Now, let’s talk about your current system. Chances are not everything is new. Today almost every system uses numerical routines written in Fortran a few decades ago. Similarly, in your bodies basic cell metabolism haven’t changed last 100s million of years.

Though with added complexity, some things did change. Aside from superior featureset, e.g. sight, speech, consciousness we evolve advanced monitoring equipment. Just a single neuron acting and proto-eye doesn’t cut it, but a full-fledged eye does.

Vast nerve network almost instantaneously detects issues in your body and alerts the control center. Imagine if you had to check every second did you stub your toe or are you bleeding?

Messages are sent and received via hormones on the gigantic message queue called circulation system, i.e. blood. Much bigger complexity than simple single cell organism and osmosis diffused operations.

Therefore, your new systems cannot be monitored as they were during lower complexity era. Logs aren’t enough anymore, neither are metrics nor pprof and similar toolset. In this article, I’m presenting tracing as another tool in your toolbox, both in monolith application and distributed setting. A very useful tool for specific use cases.

Observability toolset

In this chapter, I’ll briefly cover basic observability tools at our disposal. I’ll also use a football analogy as a metaphor for the clearer explanation. For those familiar feel free to skip to the latest section, tracing.

Logs

log - an official record of events during the voyage of a ship or aircraft.

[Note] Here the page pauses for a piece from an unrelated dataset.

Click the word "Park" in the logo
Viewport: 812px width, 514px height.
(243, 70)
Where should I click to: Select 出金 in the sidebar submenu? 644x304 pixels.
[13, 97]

This is the simplest and most basic tool at our disposal. One log represents some event happening with associated metadata.

The most common metadata is when did the event happen, and other which application generated this event, on which host, what’s the level of this log event.

Usually log event levels are modeled after syslog levels, DEBUG, INFO, WARNING, ERROR, CRITICAL being used the most in the software.

On the application and system level, you usually have log sources and log sink. Each source generates log data, and ships it to sinks. Each sink can apply some fileting, e.g. only ERROR level or higher. In practical terms this means you’re writing log level INFO or greater to stderr, but to the file, you’re dumping all logs.

There are log management systems for gathering and searching logs. One of the simpler is logfile with grep, more complex being journaling in systemd, and for production distributed systems you’re usually using ELK stack or graylog.

In the football analogy, playing scoring the goal would be a great log. Something like: msg="Ivan scored the goal" time="2018-01-12" game_minute="23"

The log data is useful for unique, rare events or somehow meaningful events. For frequent events, it needs to be sampled down not to kill your log management system. For example, do you want to log every time you received IP package on the server?

Metrics

metric - a system or standard of measurement.

In observability context, metric is scalar value changed over time. This scalar value is usually a counter (e.g. number of goals scored, HTTP requests), gauge (e.g. temperature, CPU utilization), histogram (e.g. number of 1xx,2xx,3xx,4xx,5xx HTTP response codes) or rank estimation (e.g. 95% percentile response latency).

They are great for identifying the bottleneck, unusual behavior and setting SLOs(Service level objectives). Usually, alarms are tied to some metric, that is whenever the specified metric is outside given bound perform an action - auto-heal or notify the operator.

For example, in human, we have a really important metric - blood glucose level. In a healthy human, too high value performs an auto-healing operation and releasing more insulin into our bloodstream. Another human metric would be pain levels in your left leg. Usually, it’s near 0, but over the certain threshold you’re vividly aware of it – that is an alarm is raised.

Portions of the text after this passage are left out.